James Murdoch wants the world to know he is out of the family business.
Once considered a potential successor to Rupert Murdoch, James Murdoch on Friday resigned from the board of the newspaper publisher News Corp, severing his last corporate tie to his father’s global media empire.
“My resignation is due to disagreements over certain editorial content published by the Company’s news outlets and certain other strategic decisions,”Murdoch, 47, wrote in his resignation letter, which News Corp disclosed in a filing shortly after the close of business on Friday.
The two sides began discussing Murdoch’s departure from the News Corp board earlier this year, according to two people with knowledge of the matter.
But his terse resignation note belied the behind-the-scenes drama that has brought Murdoch to this point in his life and career.
And it widened the schism that has emerged between James and his 89-year-old father and his older brother, Lachlan, once a dynastic triumvirate that for years held sweeping influence over the world’s cultural and political affairs.
A political outlier in his conservative-leaning family, James Murdoch has sought to reinvent himself as an independent investor with a focus on causes more closely associated with liberals, like environmentalism, which he and his wife, Kathryn Murdoch, have long championed.
He has also taken public stands against President Trump, who has counted Fox News, a prime Murdoch asset, among his closest media allies.
Weeks ago, James and his wife jointly contributed more than $1 million to a fund-raising committee for former Vice-President Joseph R. Biden Jr, the presumptive Democratic nominee for President. And in February, as wildfires raged across Australia — his father’s birthplace — James Murdoch issued a rebuke of his own family’s media properties, criticising how Murdoch publications have covered climate change.
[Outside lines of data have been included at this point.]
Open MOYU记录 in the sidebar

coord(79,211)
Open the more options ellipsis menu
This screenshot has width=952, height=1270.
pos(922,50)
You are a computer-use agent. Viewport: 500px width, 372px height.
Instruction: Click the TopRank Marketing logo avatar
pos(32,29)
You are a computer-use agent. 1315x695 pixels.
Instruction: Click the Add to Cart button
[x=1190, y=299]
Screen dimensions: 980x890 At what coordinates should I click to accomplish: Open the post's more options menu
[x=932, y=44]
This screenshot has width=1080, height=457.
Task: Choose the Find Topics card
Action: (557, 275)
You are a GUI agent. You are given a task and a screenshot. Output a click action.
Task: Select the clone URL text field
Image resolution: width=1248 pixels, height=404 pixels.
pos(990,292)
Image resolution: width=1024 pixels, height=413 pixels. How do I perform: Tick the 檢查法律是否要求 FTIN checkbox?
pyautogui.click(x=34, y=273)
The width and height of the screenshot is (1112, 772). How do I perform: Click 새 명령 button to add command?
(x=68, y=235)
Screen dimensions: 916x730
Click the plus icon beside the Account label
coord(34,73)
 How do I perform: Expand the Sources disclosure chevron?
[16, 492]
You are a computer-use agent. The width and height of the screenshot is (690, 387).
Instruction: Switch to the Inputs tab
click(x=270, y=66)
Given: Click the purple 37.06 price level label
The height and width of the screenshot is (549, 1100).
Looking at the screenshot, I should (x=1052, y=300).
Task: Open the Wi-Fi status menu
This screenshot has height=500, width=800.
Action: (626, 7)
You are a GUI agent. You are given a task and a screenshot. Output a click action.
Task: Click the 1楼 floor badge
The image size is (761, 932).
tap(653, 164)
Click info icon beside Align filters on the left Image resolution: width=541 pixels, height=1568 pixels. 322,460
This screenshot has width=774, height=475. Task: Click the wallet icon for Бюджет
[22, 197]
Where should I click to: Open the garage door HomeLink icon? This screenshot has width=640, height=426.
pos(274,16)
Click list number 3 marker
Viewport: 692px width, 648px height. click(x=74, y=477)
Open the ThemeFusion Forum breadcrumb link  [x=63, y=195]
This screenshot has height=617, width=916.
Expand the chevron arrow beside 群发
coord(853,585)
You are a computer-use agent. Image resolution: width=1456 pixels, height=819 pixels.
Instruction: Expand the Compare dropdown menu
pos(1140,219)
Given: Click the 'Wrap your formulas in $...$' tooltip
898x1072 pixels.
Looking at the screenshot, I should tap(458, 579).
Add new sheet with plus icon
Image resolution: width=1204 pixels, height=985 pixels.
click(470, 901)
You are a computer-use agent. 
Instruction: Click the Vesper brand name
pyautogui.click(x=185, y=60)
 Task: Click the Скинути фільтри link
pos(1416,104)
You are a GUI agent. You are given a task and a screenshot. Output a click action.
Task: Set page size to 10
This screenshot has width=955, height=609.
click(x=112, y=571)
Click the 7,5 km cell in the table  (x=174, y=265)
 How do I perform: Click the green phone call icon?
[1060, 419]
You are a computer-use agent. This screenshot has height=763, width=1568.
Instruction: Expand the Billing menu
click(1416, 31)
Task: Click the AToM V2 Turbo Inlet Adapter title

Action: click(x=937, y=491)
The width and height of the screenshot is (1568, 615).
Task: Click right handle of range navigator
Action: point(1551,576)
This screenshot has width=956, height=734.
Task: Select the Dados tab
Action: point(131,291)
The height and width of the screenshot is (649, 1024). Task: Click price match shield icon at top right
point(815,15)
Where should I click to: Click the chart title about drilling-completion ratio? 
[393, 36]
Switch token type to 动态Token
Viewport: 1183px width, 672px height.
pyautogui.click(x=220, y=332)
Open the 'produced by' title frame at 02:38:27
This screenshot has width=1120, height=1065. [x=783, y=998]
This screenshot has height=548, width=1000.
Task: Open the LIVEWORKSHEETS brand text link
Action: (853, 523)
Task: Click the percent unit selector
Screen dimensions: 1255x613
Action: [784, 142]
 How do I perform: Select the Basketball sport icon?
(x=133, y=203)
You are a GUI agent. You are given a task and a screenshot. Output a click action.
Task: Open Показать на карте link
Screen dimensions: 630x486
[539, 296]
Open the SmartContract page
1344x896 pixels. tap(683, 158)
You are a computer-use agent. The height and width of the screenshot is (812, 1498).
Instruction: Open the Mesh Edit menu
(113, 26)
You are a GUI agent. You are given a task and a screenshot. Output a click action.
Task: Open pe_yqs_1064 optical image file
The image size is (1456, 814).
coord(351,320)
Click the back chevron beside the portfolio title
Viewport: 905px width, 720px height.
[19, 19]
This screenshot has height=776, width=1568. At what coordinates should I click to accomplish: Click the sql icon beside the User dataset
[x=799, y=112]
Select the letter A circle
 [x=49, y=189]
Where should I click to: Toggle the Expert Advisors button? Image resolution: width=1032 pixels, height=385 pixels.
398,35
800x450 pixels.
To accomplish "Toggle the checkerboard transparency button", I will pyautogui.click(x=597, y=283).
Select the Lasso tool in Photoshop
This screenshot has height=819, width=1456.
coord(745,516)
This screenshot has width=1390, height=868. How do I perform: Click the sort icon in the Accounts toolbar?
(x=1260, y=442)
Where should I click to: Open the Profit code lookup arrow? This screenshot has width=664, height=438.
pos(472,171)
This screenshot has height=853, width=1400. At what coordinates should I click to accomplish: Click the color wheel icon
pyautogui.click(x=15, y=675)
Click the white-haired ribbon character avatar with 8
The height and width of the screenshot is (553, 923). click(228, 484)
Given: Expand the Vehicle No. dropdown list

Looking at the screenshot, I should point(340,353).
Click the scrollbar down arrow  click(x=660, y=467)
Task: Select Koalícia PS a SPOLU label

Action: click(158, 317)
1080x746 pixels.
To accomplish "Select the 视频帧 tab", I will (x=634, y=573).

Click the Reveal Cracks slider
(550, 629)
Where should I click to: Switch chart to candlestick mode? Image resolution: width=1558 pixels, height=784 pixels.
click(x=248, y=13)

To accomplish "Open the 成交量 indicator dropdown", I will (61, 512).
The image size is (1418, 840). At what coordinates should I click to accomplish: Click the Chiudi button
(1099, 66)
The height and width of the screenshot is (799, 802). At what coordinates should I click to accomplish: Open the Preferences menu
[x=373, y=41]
Such public gestures came after a period when James Murdoch’s hopes of succeeding his father at the helm of a worldwide empire had been all but extinguished. He had already departed the Fox Corporation, the family’s TV and entertainment arm, which was dismantled after his family transferred many of its assets to The Walt Disney Company in a blockbuster sale that was completed last year.
His last formal link to the family business was through News Corp, which publishes The Wall Street Journal and The Sun of London and The New York Post.